Sehingga di dalam proses pertaubatan itu selalu melahirkan sifat kehati-hatian.
Yakni sangat berhati-hati di dalam setiap tindak-tanduknya agar tidak lagi
terjerumuskan pada tindakan-tindakan buruk yang lain.
Dan bermula dari sikap bertaubat yang sebenarnyalah akan
melahirkan kehati-hatian diri. Selanjutnya, secara terus menerus berproses
menjadi manusia yang semakin beruntung. Yakni mereka yang hari ini lebih baik
dari hari kemarin, dan hari esok jauh lebih baik dari hari ini. Begitu
seterusnya hingga kelak ajal menjemputnya sebagai akhir yang baik (husnul khotimah).
Dengan
demikian, sesungguhnya niat tidaklah terhenti pada sebuah keinginan menjalankan
suatu jenis perbuatan saja. Sebagaimana dengan niatan baik, maka tidak boleh
berhenti pada niat yang baik saja kemudian mengabaikan perwujudannya di dalam
bentuk perbuatan. Melainkan di setiap niatan baik terdapat rentetan aktivitas
yang harus disesuaikan tingkat kemaslahatannya dengan niatan baik tersebut. Karena
begitu banyak niatan baik yang tidak dijalani
dengan cara yang baik sehingga malah menimbulkan ketidak baikkan-ketidak
baikkan baru, bahkan malah menimbulkan kerusakan dan kehancuran.
Sehingga, setiap niatan
baik, lebih-lebih yang menyangkut hidup manusia lain atau alam semesta secara
keseluruhan, sama sekali tidak diijinkan hanya berdasar pertimbangan ego
pribadinya masing-masing. Akan tetapi harus ada sisi-sisi di mana menjunjung
tinggi harkat martabat serta kemaslahatan kehidupan yang lain. Di sinilah peran
penting manusia yang ditunjuk sebagai wakil Tuhan di muka bumi. Misalnya saja,
aksi teror yang selama ini muncul. Jika ditelusuri dari sisi niat, bisa jadi
dimulai dengan niat yang baik, mungkin itu demi menegakkan agama, berjuang di
jalan Tuhan, dan lainnya. Namun niatan mulia tersebut tidak lantas diikuti oleh
cara pandang yang jauh lebih luas lagi. Bahkan cenderung mengabaikan atau
parahnya merendahkan harkat martabat dan kemaslahatan kehidupan yang lain. Kondisi
yang semacam ini tentu dikarenakan tingginya sikap egoisitasnya diri dengan terus
menerus mendiskreditkan segala sesuatu di luar ego pribadinya tersebut.

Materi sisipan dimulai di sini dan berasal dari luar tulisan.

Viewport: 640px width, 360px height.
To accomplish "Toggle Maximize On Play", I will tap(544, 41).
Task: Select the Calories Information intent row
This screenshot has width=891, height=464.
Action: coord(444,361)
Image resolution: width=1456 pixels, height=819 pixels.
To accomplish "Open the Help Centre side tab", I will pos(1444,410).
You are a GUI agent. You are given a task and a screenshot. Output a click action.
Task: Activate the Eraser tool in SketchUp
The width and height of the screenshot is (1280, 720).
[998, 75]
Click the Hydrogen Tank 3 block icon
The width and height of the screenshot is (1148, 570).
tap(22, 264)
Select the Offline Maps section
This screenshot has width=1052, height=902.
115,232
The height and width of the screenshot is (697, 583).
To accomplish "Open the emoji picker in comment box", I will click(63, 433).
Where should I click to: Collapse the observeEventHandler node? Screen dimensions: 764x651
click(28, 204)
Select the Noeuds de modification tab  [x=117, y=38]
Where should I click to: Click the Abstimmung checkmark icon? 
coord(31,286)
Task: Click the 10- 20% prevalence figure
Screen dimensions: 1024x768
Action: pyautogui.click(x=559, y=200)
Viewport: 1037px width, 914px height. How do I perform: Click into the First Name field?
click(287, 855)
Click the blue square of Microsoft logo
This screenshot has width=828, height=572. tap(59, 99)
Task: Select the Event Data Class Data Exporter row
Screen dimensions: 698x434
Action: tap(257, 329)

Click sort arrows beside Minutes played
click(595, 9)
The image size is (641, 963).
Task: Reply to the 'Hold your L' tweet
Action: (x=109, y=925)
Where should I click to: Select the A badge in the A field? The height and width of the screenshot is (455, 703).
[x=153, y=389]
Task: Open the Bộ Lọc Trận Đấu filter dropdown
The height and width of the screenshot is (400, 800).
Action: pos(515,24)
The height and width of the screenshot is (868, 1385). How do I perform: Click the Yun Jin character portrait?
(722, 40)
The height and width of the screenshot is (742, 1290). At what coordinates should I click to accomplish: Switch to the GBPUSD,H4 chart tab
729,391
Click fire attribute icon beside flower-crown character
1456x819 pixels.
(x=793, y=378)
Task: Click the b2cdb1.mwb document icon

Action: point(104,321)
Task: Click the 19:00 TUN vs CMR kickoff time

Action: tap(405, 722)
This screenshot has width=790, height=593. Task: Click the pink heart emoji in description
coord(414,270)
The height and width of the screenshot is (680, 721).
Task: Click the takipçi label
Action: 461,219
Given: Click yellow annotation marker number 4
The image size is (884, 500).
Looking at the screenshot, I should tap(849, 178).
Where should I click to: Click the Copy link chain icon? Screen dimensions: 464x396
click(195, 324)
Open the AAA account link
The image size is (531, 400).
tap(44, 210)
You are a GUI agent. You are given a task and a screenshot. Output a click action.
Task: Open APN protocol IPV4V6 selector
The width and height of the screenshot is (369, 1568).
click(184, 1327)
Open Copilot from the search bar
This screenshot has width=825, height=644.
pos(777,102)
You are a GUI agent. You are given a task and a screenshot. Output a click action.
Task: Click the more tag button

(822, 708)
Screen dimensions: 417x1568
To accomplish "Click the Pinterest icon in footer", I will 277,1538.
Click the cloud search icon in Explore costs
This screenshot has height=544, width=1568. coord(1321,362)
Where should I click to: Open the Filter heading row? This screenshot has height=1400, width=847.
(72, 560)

Lebih-lebih egoisitas diri yang dibumbui kebencian, maka efek kejahatannya akan
sangat mengerikan.
Dan pada akhirnya,
seluruh niatan yang ada di hati manusia, yang awalnya hanya diketahui oleh
Tuhan juga manusia itu sendiri yang memiliki niat, maka baik dan tidaknya niat
tersebut hanya mampu ditangkap oleh sesama hidup serta seluruh ciptaan-Nya dalam
wujud prilaku atau akhlak manusia tersebut. Semakin baik dan semakin
menumbuhkan kebaikan bagi sesama hidup, pada dasarnya semakin baiklah niatan
yang tergores di dalam hatinya. Sebaliknya, semakin buruk prilaku dan efek dari
setiap tindak tanduknya bagi keselamatan dan kedamaian sesama hidup, maka
sesungguhnya sangatlah buruk niatan yang ada di dalam manusia tersebut. “Jer lahir utusaning bathin” orang Jawa
bilang, bahwa seluruh bentuk akhlak yang diistiqomahkan di sepanjang
kehidupannya adalah perwujudan dari kondisi bathin atau hati yang sangat mulia.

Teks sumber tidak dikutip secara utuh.